The de novo strategy is the process of opening a new practice or medical spa or expanding to a new location from scratch. When choosing the de novo path, it is crucial to understand your business model. You need to identify the target market that offers the most significant probability of success in your area. Key population factors to consider include age and financial bands, and the competitive landscape. Consider launching a target market analysis to focus on your ideal region and region and entail customers. You can also evaluate the demographic data in your practice management system, complete focus group research, or hire experts to ensure there will be demand when you build.  

A de novo growth strategy can offer compelling advantages, including control over branding, culture development, service offerings, and management. This also allows you to initiate your build with the retail mantra: location, location, location. A de novo strategy may also require a lower initial investment than an acquisition. However, this strategy can be challenging and time-consuming due to factors such as building a patient base, recruiting providers, and a team willing and able to build from scratch. A less arduous approach to de novo location growth is securing an anchor practice poised for expansion, a target geographic location, or an organization with expertise building de novo in other sectors. 

Acquisition Growth Strategy 

An acquisition growth strategy involves purchasing established medical aesthetics practices and integrating them into an existing organization. While this approach offers immediate access to an established patient base and can provide a steady revenue stream, it comes with its challenges and risks. When a business is acquired, careful due diligence is required to ensure the revenue streams, operations, and systems are reliable and scalable. It will also require integrating many components, starting with culture, HR/personnel, marketing, and operational and financial systems. 

Assessing Options  

Owners looking to expand to multiple locations should carefully evaluate the pros and cons of both de novo and acquisition strategies. Furthermore, it is critical to align these strategies with long-term goals, your current organization’s ability to scale, risk tolerance, and existing market opportunities.  

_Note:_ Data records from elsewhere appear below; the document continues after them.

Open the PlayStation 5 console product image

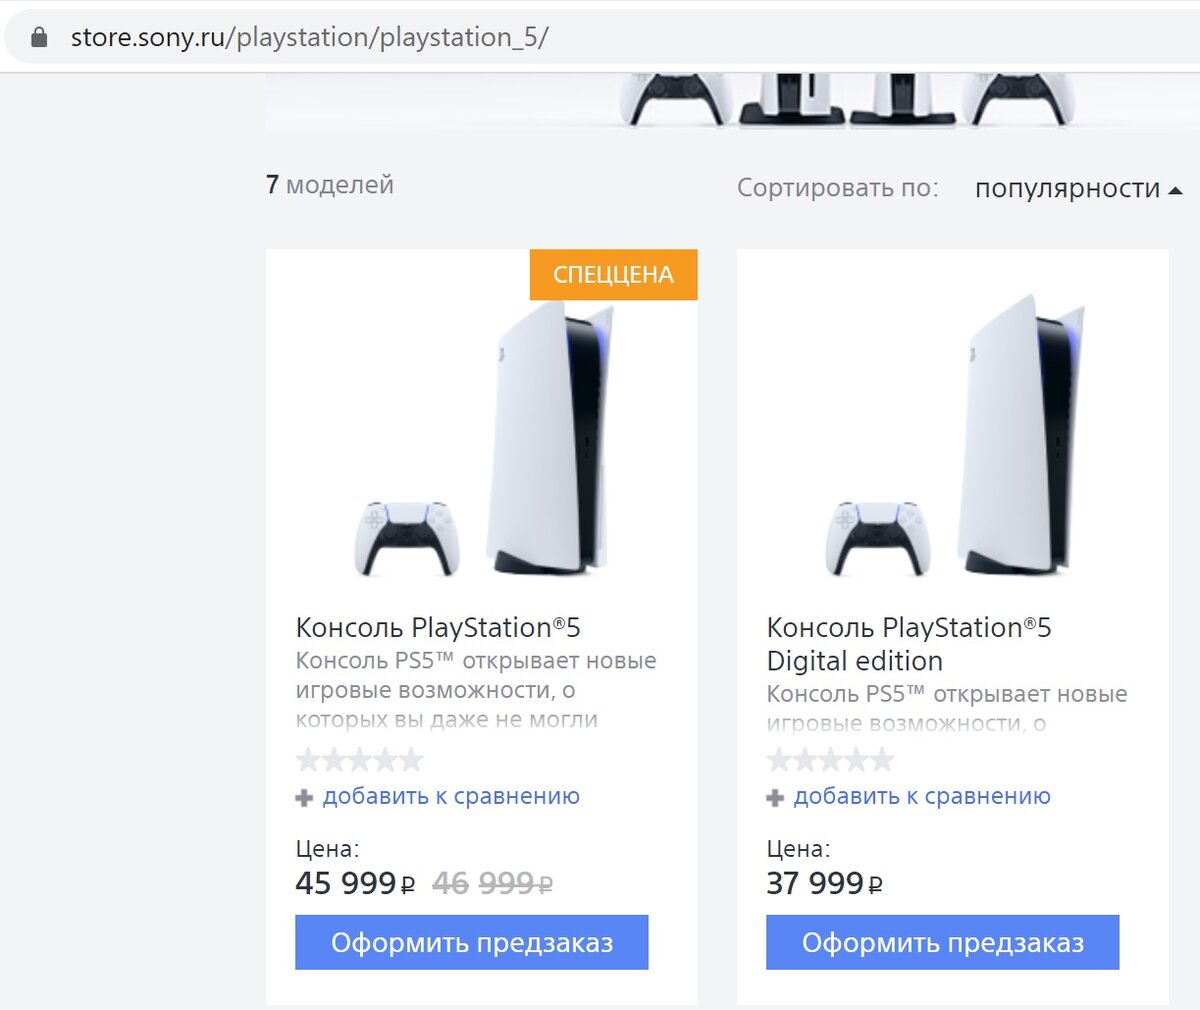481,440
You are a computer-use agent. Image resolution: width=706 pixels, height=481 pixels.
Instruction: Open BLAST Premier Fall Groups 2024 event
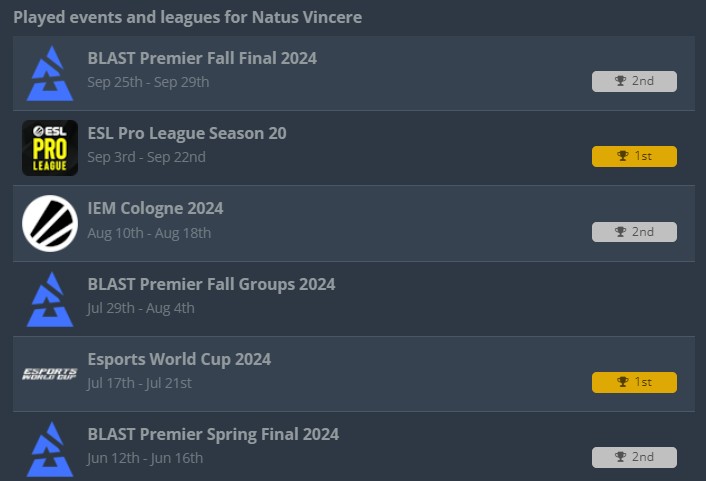[x=211, y=284]
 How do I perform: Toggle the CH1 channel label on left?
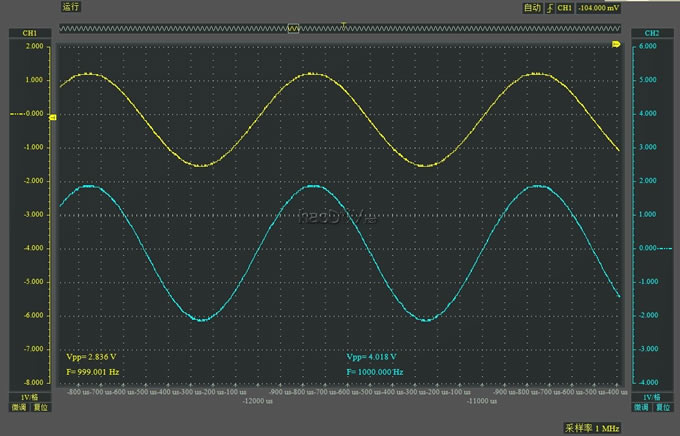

Many growth-minded medical aesthetics organizations seek expert guidance in this process. Engaging industry professionals, including financial advisors like VMG Health and BSM Consulting, can offer invaluable insights and steer you toward informed decisions that align with your strategic expansion goals. Once you have a plan, creating a model of your new acquisition or de novo location is essential for a thoughtful approach to growth. 

Whether you build a practice from the ground up or acquire an existing one, you must complete thorough due diligence, including examining financial health through day-to-day operations. Early phase due diligence will reward you with greater prosperity and less disruption. 

Acquisition or de novo growth strategies offer excellent business owner opportunities; the choice should align with your practice’s risk tolerance and growth goals. Regardless of your chosen strategic growth plan, stay abreast of the changing landscape and dynamics in the expanding medical aesthetics marketplace.